Exercise instructions:
Look through the material that follows and show every line with the string "computer".

Source information:
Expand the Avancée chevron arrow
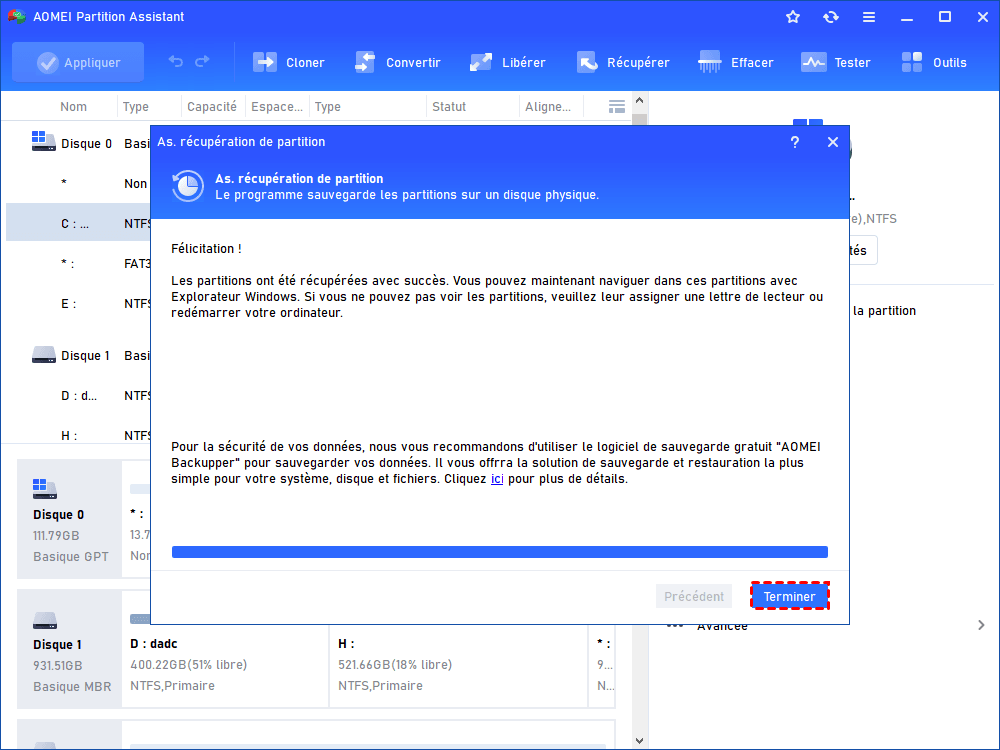Screen dimensions: 1000x750 pos(980,625)
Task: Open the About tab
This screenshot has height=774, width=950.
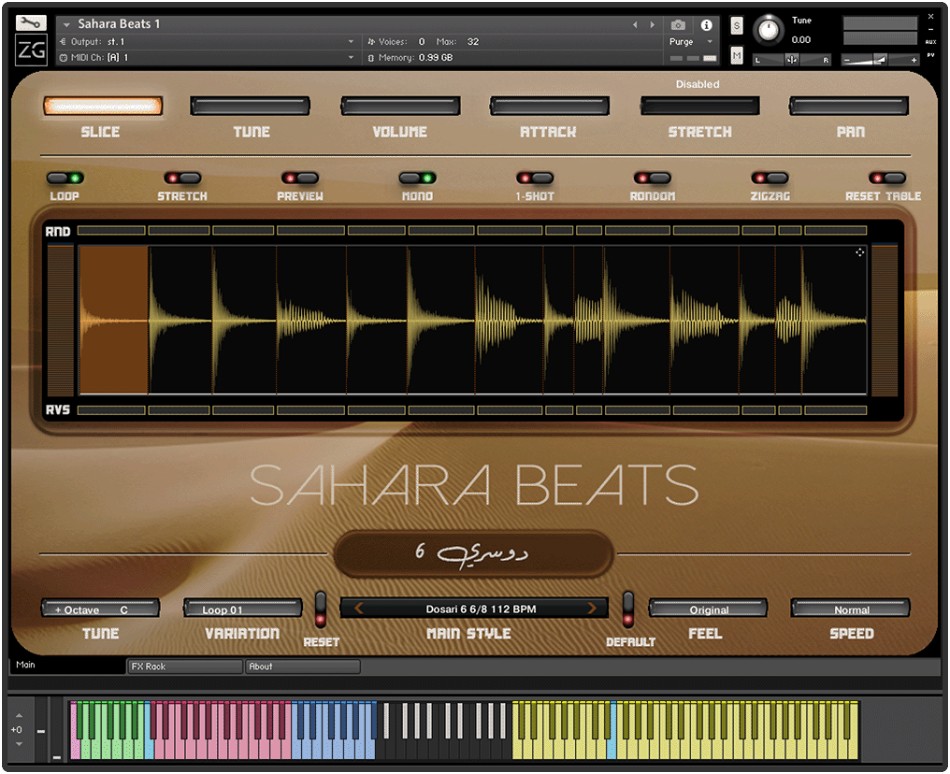Action: [302, 666]
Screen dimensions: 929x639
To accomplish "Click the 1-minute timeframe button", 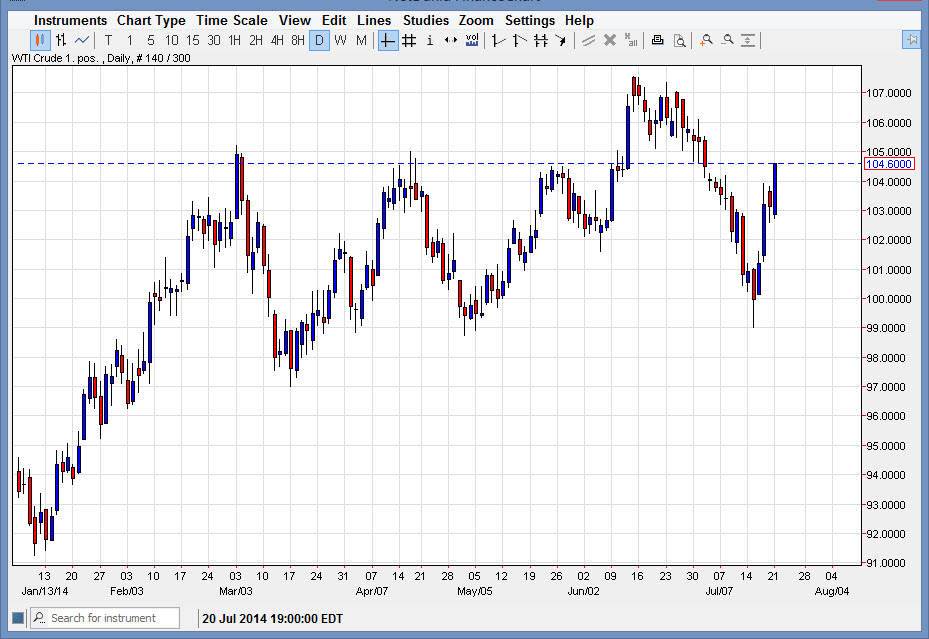I will [x=128, y=40].
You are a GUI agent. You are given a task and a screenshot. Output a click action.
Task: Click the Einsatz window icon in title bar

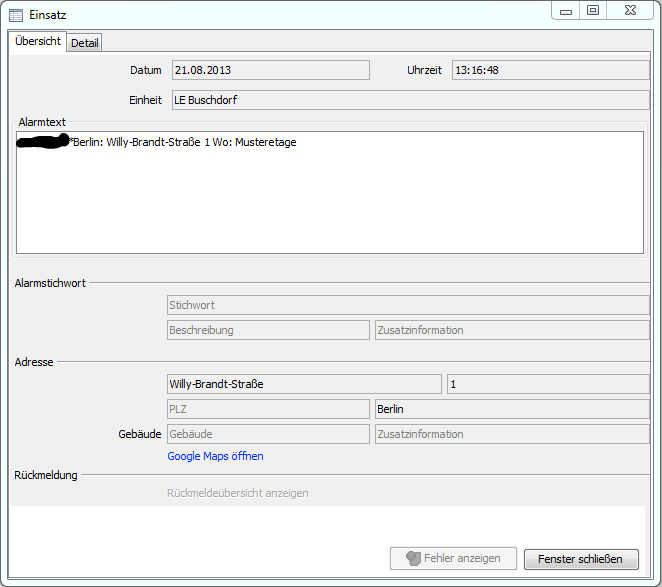click(x=16, y=15)
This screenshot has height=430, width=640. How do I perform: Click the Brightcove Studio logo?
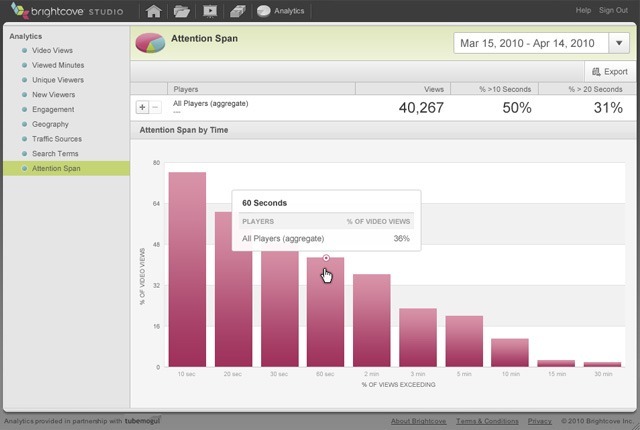pyautogui.click(x=67, y=11)
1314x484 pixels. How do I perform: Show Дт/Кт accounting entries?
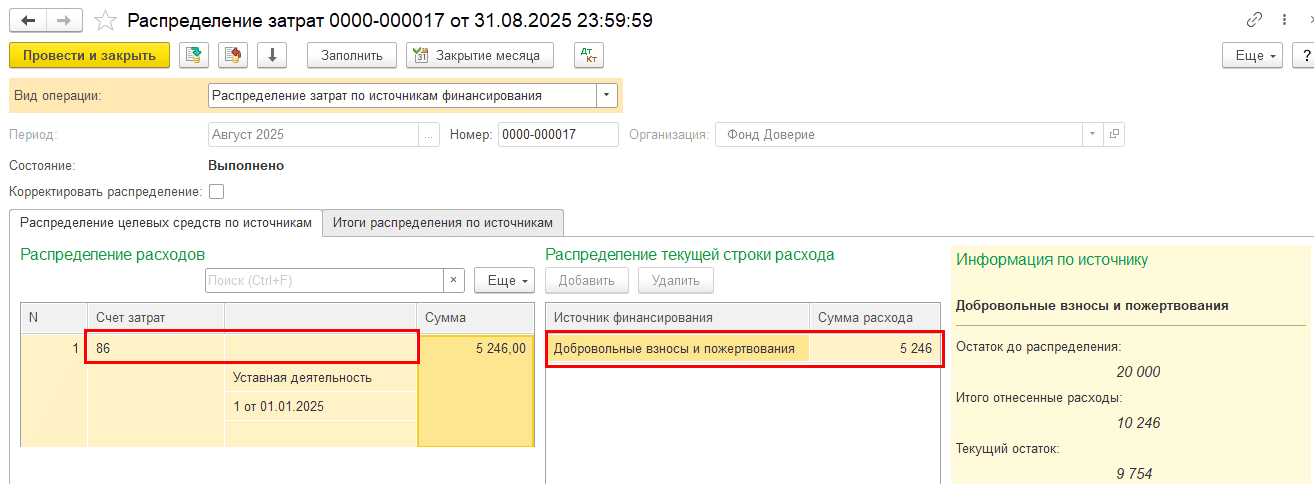click(x=589, y=55)
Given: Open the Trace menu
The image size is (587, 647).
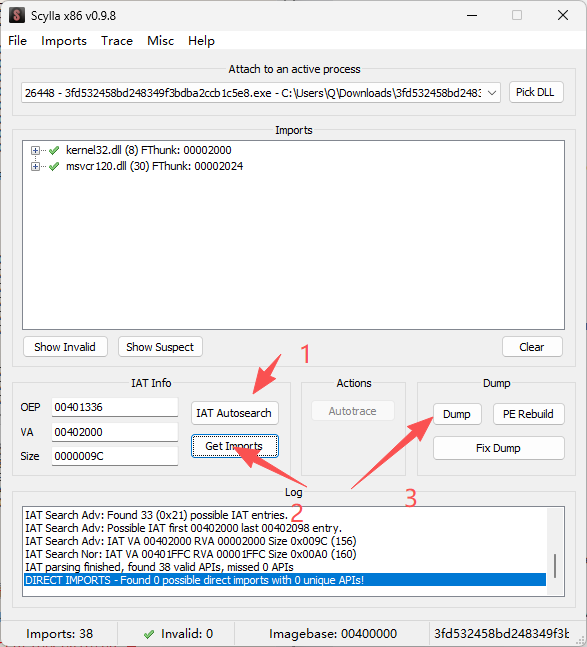Looking at the screenshot, I should 117,41.
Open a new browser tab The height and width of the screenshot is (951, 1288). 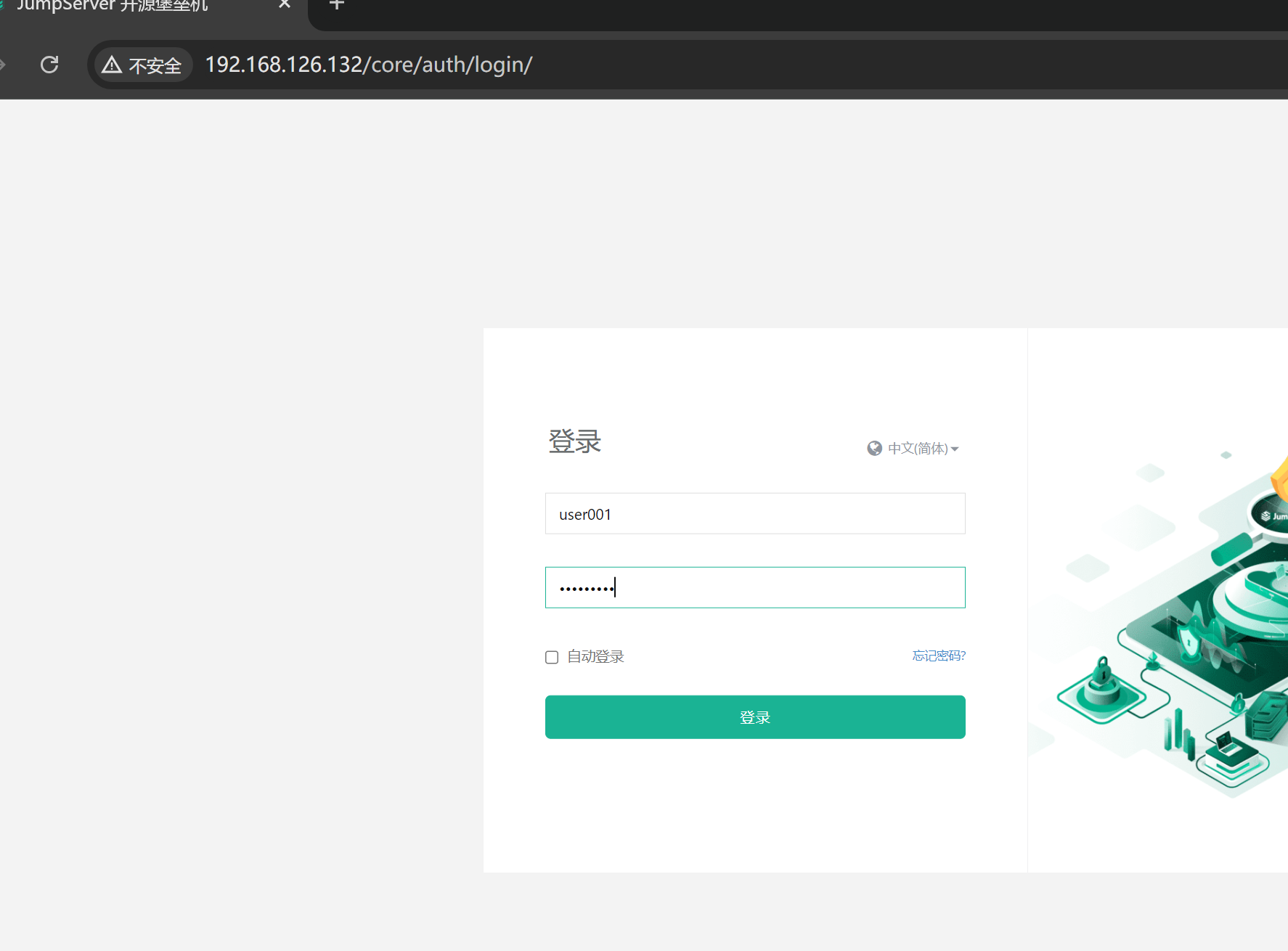tap(336, 4)
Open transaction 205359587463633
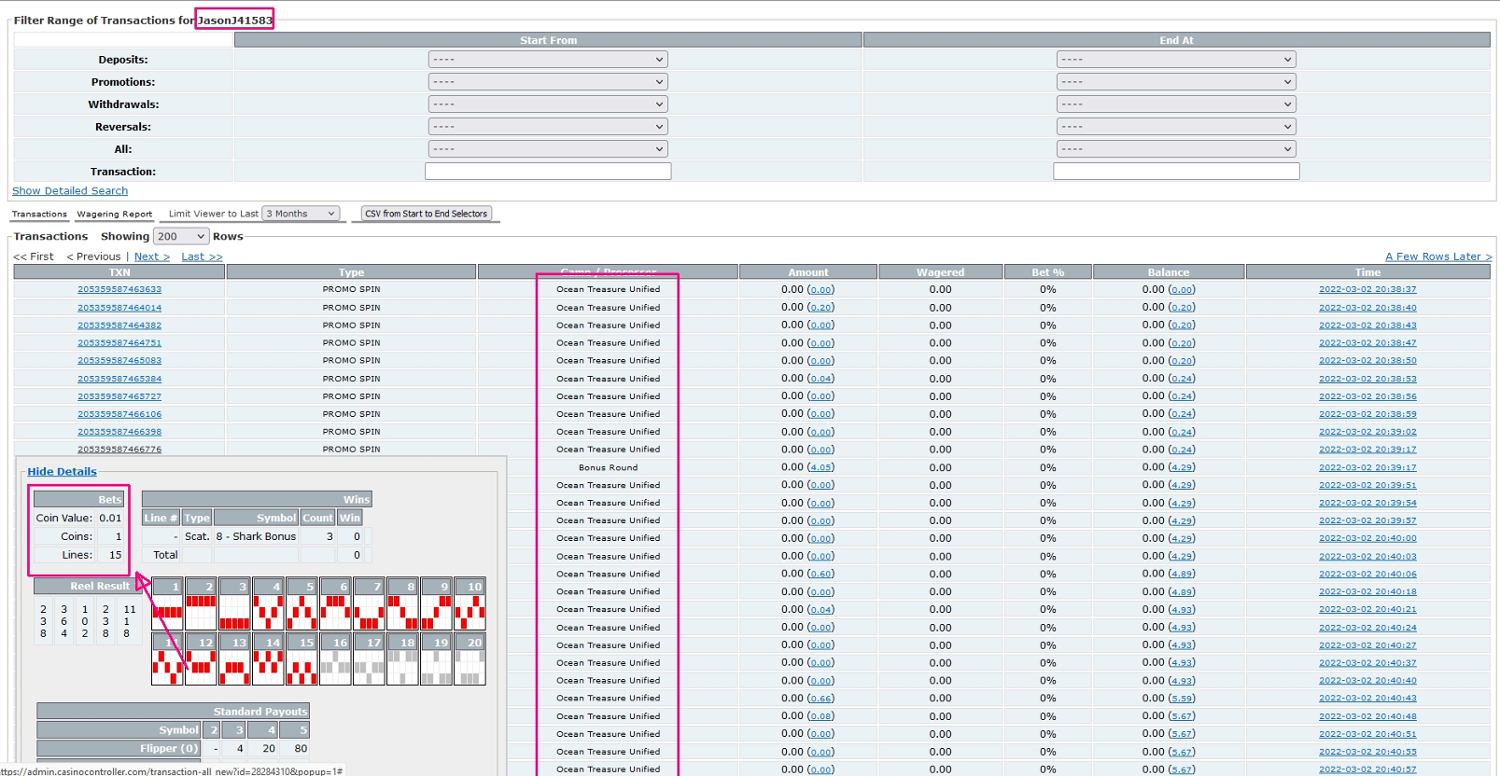The height and width of the screenshot is (776, 1500). pos(119,290)
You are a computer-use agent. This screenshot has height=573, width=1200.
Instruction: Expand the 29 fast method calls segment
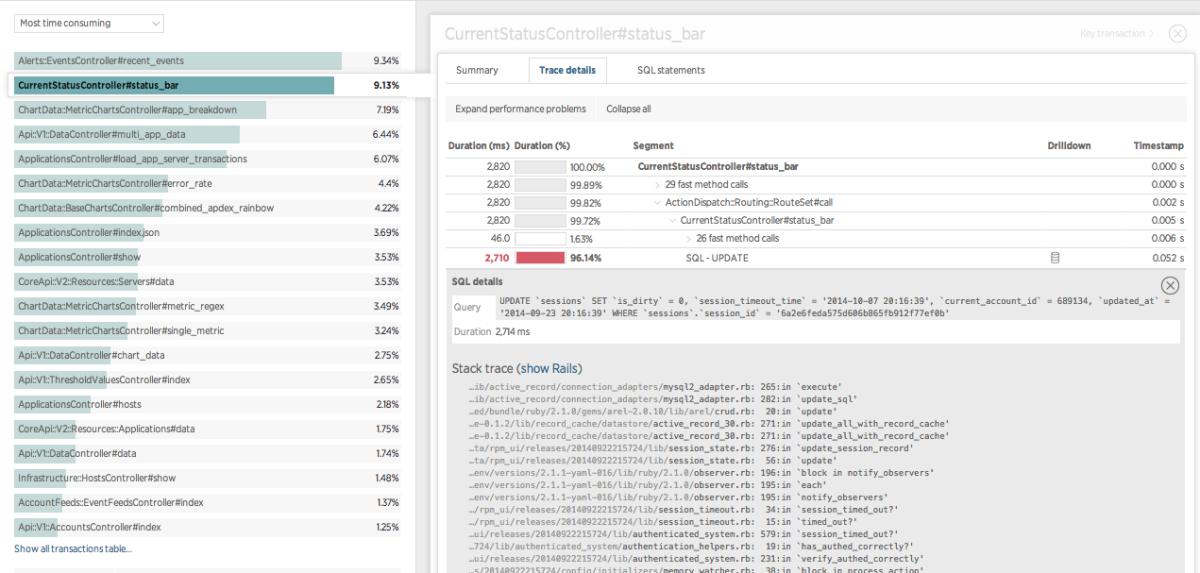tap(658, 185)
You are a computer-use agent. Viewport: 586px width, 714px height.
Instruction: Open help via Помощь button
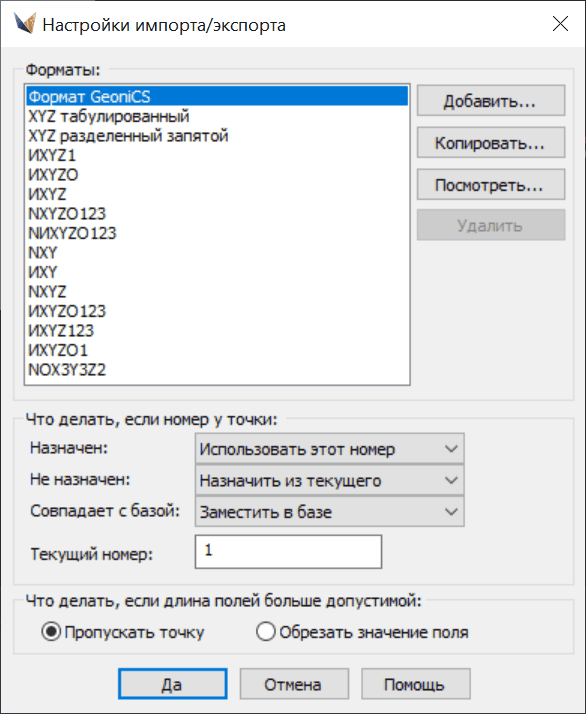(x=416, y=684)

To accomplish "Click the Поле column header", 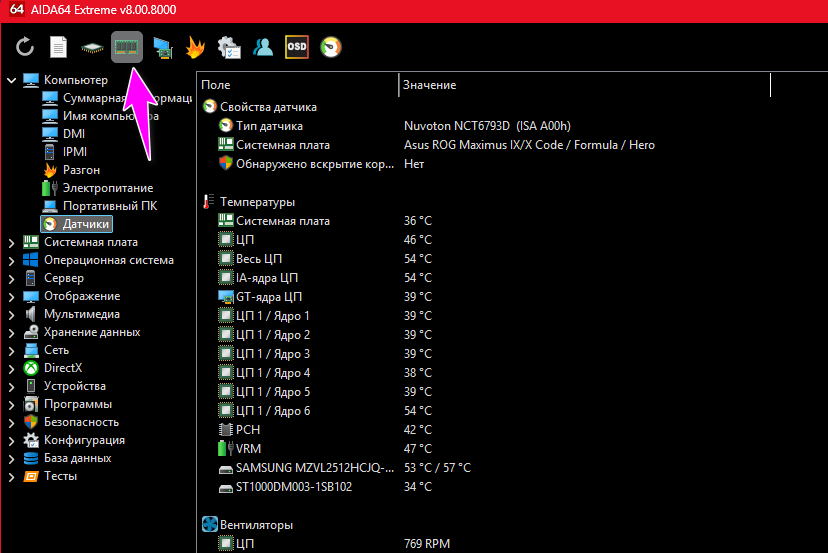I will [297, 86].
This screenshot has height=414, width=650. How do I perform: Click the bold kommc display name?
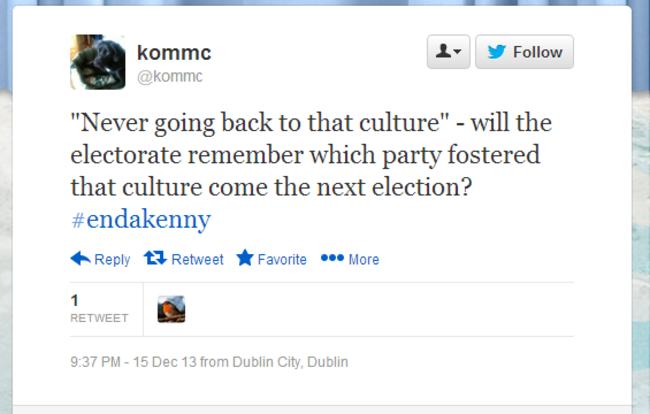coord(173,52)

Result for this task:
You are a computer-use agent. This screenshot has height=573, width=1200.
You are a computer-use agent. Viewport: 586px width, 714px height.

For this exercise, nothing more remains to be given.